A 2meters crowbar is employed to lift a load 300kg. What force must be applied to one end of the crowbar when a stump acting as a fulcrum is placed under the crowbar 0.5meter away from the end on which the load rests? Neglect the weight of the crowbar.
the lifting force is applied 3 times as far from the fulcrum as the load
f = m * g / 3 = (300 kg * 9.81 m/s^2) / 3
F1 = applied force.
F2 = M*g = 300*9.8 = 2940 N. = force of the load.
F1*d1 = F2*d2.
F1*1.5 = 2940*0.5,
F1 = ___ Newtons.
To solve this problem, we can use the principle of moments. The principle of moments states that the sum of the clockwise moments about a point is equal to the sum of the anticlockwise moments about the same point.
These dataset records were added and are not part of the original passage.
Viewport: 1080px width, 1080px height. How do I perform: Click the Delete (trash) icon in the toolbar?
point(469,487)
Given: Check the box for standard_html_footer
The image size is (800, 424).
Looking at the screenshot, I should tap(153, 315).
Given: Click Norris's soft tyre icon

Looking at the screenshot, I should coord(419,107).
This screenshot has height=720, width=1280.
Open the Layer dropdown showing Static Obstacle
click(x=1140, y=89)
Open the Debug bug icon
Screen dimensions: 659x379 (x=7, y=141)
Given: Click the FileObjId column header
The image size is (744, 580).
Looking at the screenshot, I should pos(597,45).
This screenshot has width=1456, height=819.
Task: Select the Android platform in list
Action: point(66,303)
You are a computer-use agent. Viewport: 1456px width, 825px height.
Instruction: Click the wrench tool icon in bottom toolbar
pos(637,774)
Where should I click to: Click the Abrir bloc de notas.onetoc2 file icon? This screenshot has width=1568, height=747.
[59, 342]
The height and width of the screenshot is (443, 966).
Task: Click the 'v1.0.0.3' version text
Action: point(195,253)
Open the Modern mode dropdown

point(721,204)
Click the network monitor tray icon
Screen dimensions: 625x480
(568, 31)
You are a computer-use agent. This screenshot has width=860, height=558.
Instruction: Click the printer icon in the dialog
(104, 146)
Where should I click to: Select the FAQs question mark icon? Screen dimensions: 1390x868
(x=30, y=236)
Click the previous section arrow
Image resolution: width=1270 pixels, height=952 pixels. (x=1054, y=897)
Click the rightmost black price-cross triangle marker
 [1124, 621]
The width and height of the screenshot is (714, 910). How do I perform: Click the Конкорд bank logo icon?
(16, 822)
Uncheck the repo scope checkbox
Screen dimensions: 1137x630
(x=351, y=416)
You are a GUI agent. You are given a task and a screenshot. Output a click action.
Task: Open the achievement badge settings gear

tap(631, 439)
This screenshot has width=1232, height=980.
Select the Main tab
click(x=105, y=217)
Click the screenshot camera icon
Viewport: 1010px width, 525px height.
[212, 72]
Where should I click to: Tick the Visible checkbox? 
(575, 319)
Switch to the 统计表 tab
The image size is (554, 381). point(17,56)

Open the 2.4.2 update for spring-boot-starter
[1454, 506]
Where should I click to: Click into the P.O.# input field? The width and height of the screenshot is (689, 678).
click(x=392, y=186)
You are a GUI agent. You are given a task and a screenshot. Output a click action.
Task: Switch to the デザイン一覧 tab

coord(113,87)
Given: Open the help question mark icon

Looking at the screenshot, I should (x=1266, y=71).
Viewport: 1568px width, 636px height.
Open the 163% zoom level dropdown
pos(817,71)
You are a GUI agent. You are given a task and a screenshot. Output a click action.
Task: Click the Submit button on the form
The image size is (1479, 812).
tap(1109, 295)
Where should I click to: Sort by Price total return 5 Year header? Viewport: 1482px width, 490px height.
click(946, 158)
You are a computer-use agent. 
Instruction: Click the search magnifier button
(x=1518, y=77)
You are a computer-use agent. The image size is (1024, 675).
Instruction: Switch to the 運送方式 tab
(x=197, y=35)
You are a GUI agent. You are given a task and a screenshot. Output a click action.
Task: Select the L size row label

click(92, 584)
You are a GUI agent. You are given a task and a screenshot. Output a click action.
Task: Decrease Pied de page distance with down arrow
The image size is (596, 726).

First, let's define the distances involved:
Distance from fulcrum to the end of the crowbar where the force is applied (F): 2 meters
Distance from fulcrum to the end of the crowbar where the load is placed (L): 0.5 meters
Now, let's calculate the moments involved:
Moment of the force applied (F) = Force (F) × Distance (F)
Moment of the load (L) = Load (L) × Distance (L)
According to the principle of moments, the clockwise moment (force side) must be equal to the anticlockwise moment (load side):
F × 2 = 300 × 0.5
Now, we can solve for the force (F):
F × 2 = 150
Divide both sides by 2:
F = 150 / 2 = 75 kg
Therefore, the force that must be applied to one end of the crowbar is 75 kg.